Most of us pollute the water
You recycle glass bottles and newspapers. You bought a canvas grocery tote to replace plastic bags. You drive a hybrid vehicle. Yet every time you purchase over-the counter and prescription medication, you are most likely contributing to the contamination of our national water supply -- and you never even knew it.
In 2007, a study sponsored by the U.S. Fish and Wildlife Service and the American Pharmacists Association found that many public water supplies around the U.S. were contaminated with pharmaceuticals.
A study of Lake Michigan water samples found traces of ibuprofen, Tylenol, beta blockers from heart medication and birth-control pill hormones. An examination of treated drinking water in the Grand Rapids, MI area contained the anti-seizure medication carbamazepine.
Never miss a local story.
Medications get into the water supply every time we throw medication in the trash or flush it down the toilet.

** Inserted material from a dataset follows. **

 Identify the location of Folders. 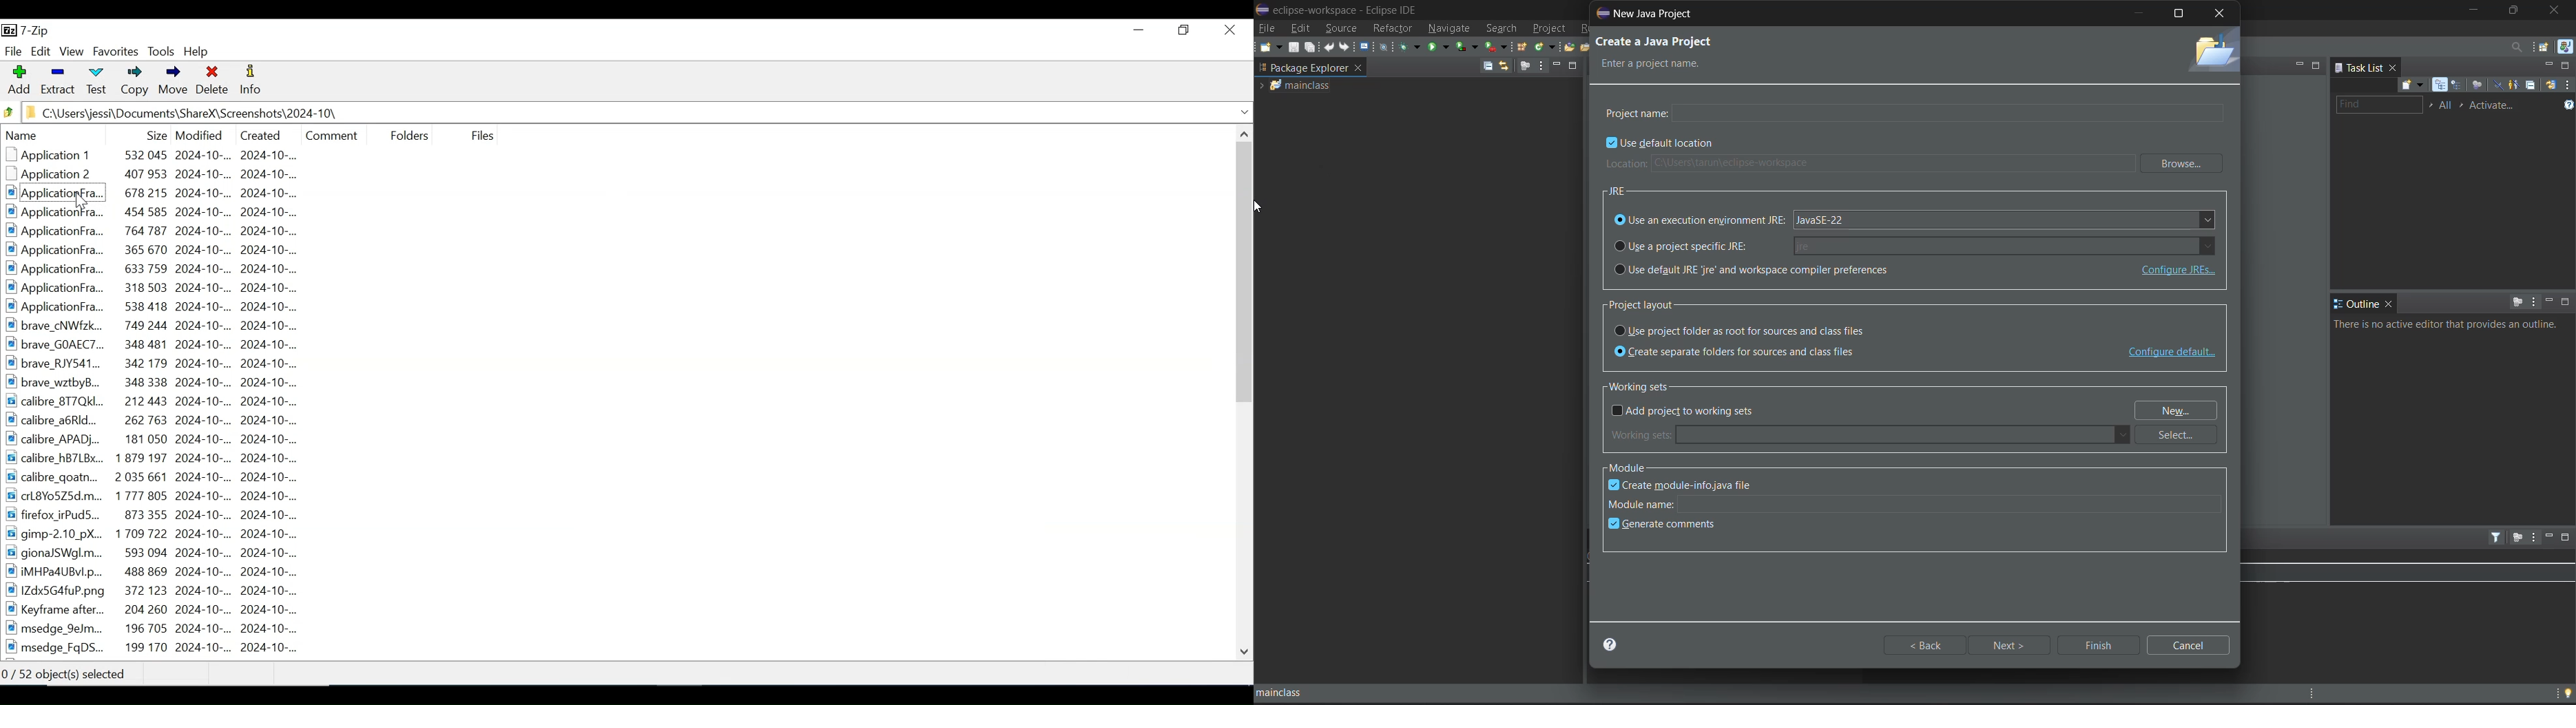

Researchers acknowledged that at this time, the drugs found in water samples were measured in parts per trillion, and were not considered to be a threat to human consumption. However, these scientists also agreed that no one knows the dangers associated with being exposed to low dose medications over a lifetime.
The aquatic life in these lakes and streams are not as fortunate. Already scientists have discovered male fish that grew female ovarian tissue due to their long-term exposure to birth-control hormones in the water. Here's a bigger question: Are we eating these fish?
Consumers are advised to be warned about taking medication. Not only could you hurt your body with unforeseen side effects, but your demand for these medications will be taking a toll on the environment.
Dr. Steven J. Kamego
Get rid of the penny
I read your recent editorial, "Get rid of worthless penny." I realize that it costs more to make one than its value, and I certainly agree with everything that was said.
The usefulness of the penny has passed. Some of the major utilities have started a program to round off the numbers, which is the solution. Our elected officials will not abolish the penny.
We should just round off. If the cost is 3 cents or over, just go to the next highest nickel, and if 2 or less, you can drop it. By rounding, the numbers will balance out over a period of time. The merchants can still price using the penny; however, it should be rounded at the register.
I have completely eliminated the use of the penny at the Veterans of Foreign Wars in Fort Mill. They will no longer accept pennies and will not maintain any in the register. I believe it will be up to the merchants to stop accepting them, and when they are not used, they will stop making them -- hopefully. If not, I would support a referendum.